[PROBLEM]: Copy out, word for word, the stretch of the entries from the line containing "Task: Click the address bar lock icon" through the line containing "tap(1101, 566)", leaving out the pictures.
-- Start TASK INPUT --
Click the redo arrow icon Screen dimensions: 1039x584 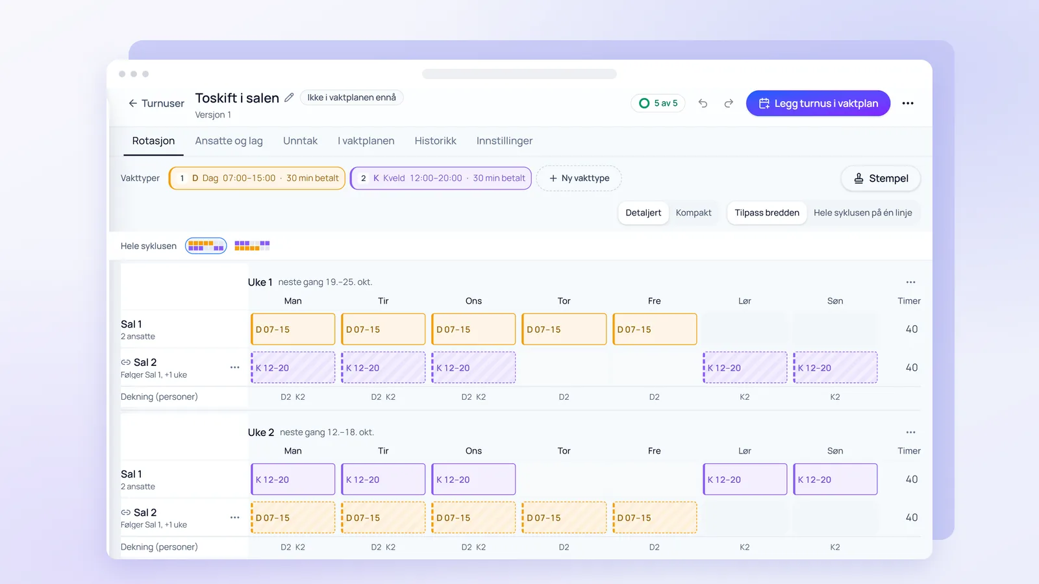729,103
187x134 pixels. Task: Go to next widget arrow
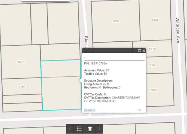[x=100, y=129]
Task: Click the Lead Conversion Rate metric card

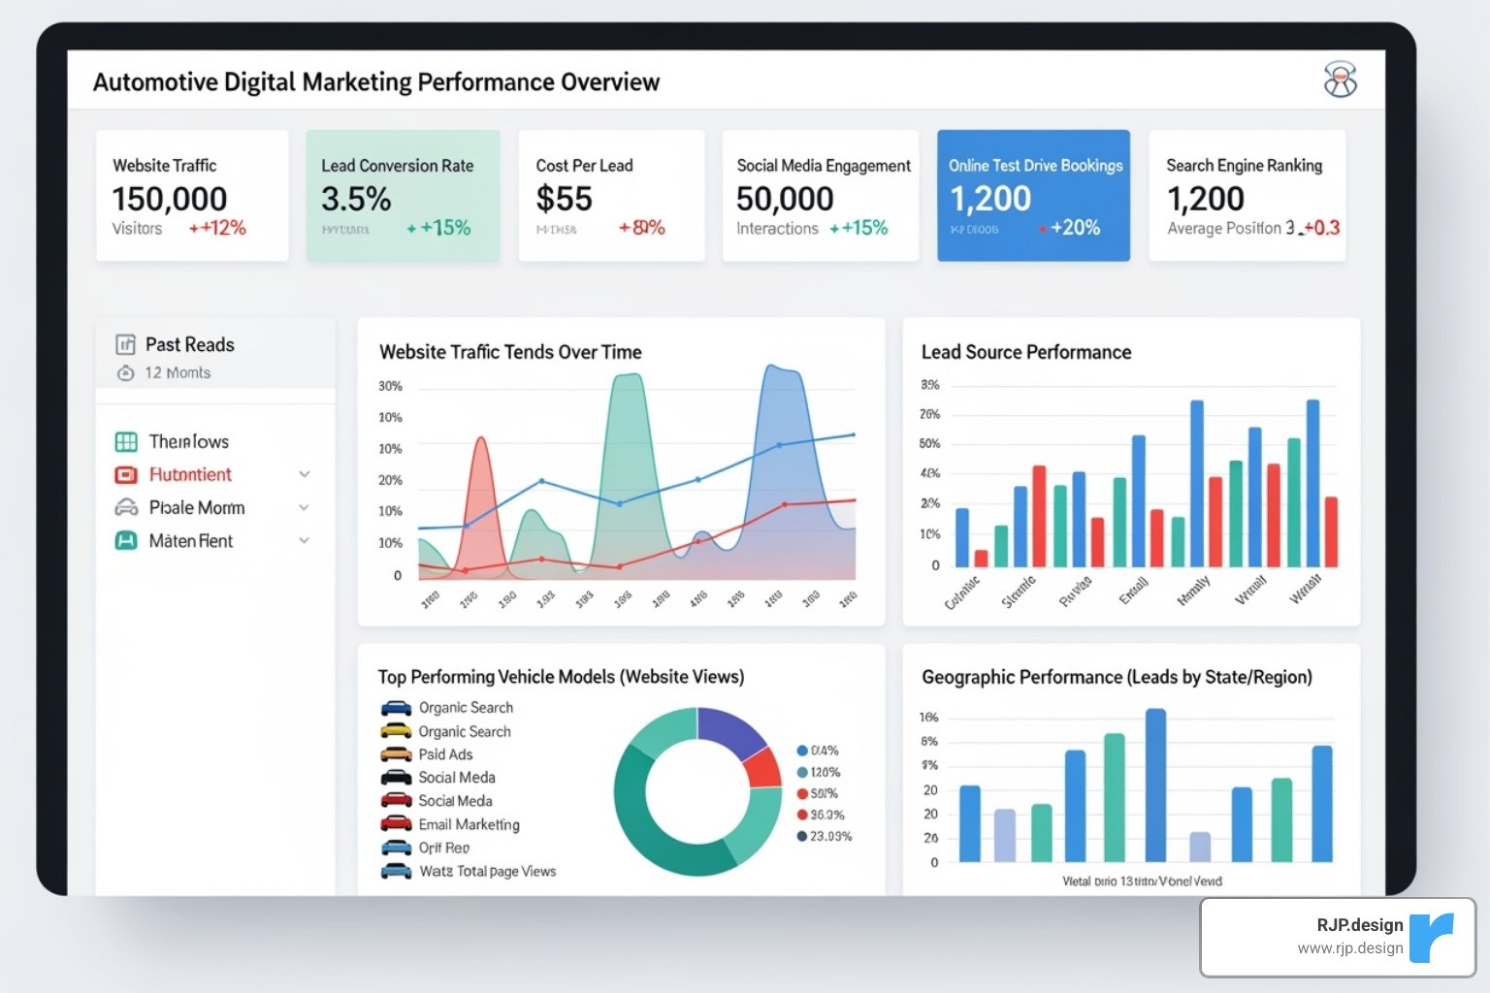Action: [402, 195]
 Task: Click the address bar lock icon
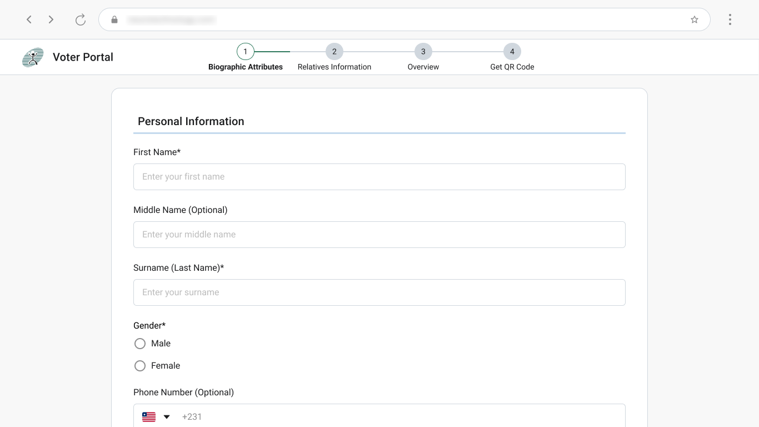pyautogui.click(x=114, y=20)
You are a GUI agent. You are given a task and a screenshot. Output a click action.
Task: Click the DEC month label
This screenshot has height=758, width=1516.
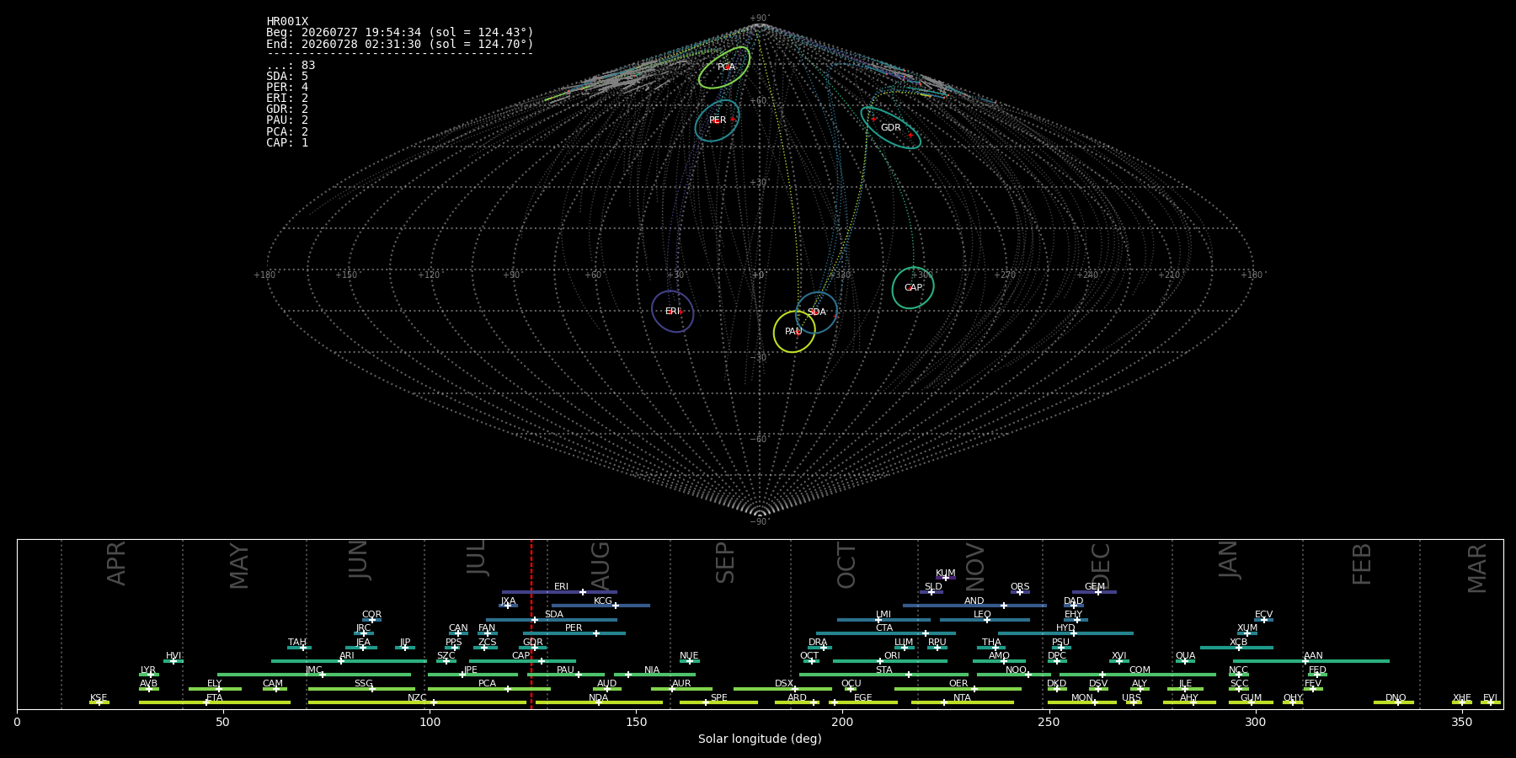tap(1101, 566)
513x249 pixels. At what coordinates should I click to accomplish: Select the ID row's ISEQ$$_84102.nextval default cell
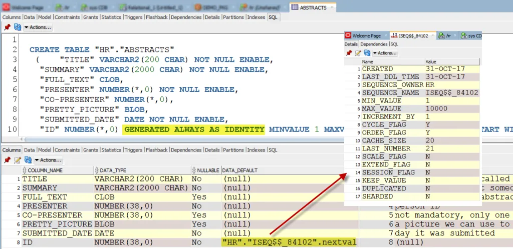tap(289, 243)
-- End TASK INPUT --
[WRITTEN ANSWER]:
 Task: Click the address bar lock icon
pyautogui.click(x=114, y=20)
You are a GUI agent. You are given a task and a screenshot. Output a click action.
Task: Click the DEC month label
This screenshot has height=758, width=1516.
tap(1101, 566)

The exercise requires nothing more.